5. Don't use BitLocker TPM-only on sensitive machines

TPM-only was built for convenience, not security against physical access. Use TPM+PIN or full password encryption instead.

Who is Nightmare-Eclipse and why should you care

The person behind YellowKey also published RedSun and UnDefend in April, both zero-days. They've also been working on BlueHammer (Windows Defender flaw, assigned CVE-2026-33825 and patched). Every previous disclosure has gone into active exploitation within days or weeks.

The researcher has promised a "big surprise" for June 2026 Patch Tuesday. Every promise so far has been delivered.

The Register reported rumors that this person is a former Microsoft employee. This is unconfirmed and unverifiable from public sources. Whether that's true or not, the pattern suggests this is coordinated, escalating disclosure tied to a grievance against Microsoft.

The hard questions

Is BitLocker broken? Not entirely. It works if:

  • You have TPM+PIN configured
  • You physically secure the machine
  • You disable WinRE
  • You disable USB boot

But it is demonstrably less secure than the marketing implies, especially on default configurations where it's active but transparent to the user.

Why hasn't Microsoft patched this? Unknown. MSRC (Microsoft Security Response Center) is aware. There's no public statement. The vulnerability affects active product versions (Windows 11, Server 2022, Server 2025). A patch exists somewhere in Microsoft's labs; whether they release it, when, and how loudly they announce it is TBD.

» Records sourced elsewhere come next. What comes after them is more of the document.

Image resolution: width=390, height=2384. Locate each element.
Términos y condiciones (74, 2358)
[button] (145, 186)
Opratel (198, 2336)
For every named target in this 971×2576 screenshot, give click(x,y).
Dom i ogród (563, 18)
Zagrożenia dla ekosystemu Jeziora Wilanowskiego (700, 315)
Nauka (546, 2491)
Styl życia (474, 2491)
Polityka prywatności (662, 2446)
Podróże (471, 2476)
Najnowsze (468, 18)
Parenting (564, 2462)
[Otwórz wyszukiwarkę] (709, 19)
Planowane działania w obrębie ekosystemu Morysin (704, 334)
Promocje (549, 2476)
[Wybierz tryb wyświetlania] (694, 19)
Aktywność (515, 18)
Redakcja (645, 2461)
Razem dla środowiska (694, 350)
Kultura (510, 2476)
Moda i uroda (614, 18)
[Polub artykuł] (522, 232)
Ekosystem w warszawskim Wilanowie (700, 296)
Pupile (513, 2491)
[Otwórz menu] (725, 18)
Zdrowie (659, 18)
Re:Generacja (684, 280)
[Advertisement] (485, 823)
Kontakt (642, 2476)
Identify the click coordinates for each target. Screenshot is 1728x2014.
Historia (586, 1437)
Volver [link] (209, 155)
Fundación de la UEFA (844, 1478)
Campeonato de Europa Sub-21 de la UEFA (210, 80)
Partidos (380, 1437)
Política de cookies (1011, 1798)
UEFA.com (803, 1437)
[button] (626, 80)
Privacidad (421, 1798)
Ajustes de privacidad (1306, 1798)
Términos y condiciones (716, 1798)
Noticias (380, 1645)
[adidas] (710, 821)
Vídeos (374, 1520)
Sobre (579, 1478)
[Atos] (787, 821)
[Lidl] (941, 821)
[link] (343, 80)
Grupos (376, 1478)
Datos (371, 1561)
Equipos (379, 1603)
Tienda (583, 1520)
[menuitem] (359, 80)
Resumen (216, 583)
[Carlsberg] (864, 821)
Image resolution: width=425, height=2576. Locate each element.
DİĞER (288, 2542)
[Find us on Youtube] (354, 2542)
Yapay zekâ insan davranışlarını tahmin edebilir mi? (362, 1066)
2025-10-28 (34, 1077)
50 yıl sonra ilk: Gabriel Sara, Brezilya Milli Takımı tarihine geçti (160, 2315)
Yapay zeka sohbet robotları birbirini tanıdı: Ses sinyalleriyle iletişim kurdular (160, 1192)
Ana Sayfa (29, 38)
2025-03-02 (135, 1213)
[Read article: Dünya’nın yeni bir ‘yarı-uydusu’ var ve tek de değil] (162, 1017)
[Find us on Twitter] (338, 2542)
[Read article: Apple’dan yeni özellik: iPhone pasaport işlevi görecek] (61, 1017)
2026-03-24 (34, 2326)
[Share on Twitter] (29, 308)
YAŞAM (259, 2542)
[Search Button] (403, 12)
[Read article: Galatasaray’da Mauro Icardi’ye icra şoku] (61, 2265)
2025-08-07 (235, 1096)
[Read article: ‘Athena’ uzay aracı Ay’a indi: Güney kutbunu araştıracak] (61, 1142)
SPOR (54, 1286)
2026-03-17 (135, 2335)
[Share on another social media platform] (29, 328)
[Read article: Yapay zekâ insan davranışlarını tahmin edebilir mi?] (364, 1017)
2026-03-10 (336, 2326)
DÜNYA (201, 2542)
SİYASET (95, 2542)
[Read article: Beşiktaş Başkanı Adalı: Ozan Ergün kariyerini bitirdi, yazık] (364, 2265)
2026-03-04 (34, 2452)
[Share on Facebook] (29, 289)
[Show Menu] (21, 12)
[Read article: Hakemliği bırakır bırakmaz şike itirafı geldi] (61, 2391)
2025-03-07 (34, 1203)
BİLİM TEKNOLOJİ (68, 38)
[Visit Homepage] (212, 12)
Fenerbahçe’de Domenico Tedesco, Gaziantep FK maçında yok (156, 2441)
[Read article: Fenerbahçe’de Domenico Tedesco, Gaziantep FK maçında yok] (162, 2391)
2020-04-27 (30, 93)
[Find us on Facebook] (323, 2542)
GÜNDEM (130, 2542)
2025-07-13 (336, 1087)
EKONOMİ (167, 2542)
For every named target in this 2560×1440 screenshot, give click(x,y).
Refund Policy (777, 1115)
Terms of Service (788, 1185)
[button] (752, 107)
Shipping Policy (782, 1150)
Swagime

Should I panic? Depends on your threat model:

  • If your laptop might be stolen: add a PIN, disable USB boot, or use full-disk encryption with a password
  • If your machines are physically secured in a datacenter: less urgent, but still patch when available
  • If you're running WinServer 2022/2025 in the cloud: You're probably not affected (VMs don't have TPMs to unlock), but get confirmation from your cloud provider

Bottom line

BitLocker is compromised on default configurations. Two separate BitLocker bypasses were published this week by independent researchers. One works with nothing but a USB folder. The other exploits an old signing certificate Microsoft never revoked. Both reach the decrypted drive in minutes with physical access.

Microsoft hasn't patched. Microsoft hasn't publicly acknowledged it. The researcher who found YellowKey has escalated disclosures repeatedly over two months and promised worse for June.

Add a PIN to BitLocker. Disable USB boot. Physically secure your machines. And wait for Microsoft to decide whether they're going to fix this or hope nobody notices.

This is not theoretical. Will Dormann at Tharros Labs confirmed it works. Kevin Beaumont confirmed it works. The code is public. Assume it will be weaponized if it hasn't been already.


For the record: I'm a Linux guy. I'm much more comfortable with dm-crypt and kernel modules than I am with TPM transaction logs and recovery environments. But when someone publishes proof-of-concept code for a fundamental encryption bypass on machines running 200+ million Windows installations, it's worth understanding what broke and why, regardless of whether it's your OS.

And yes, after two weeks of Linux vulnerabilities, it's almost comforting to learn that Windows isn't secure either. Misery loves company.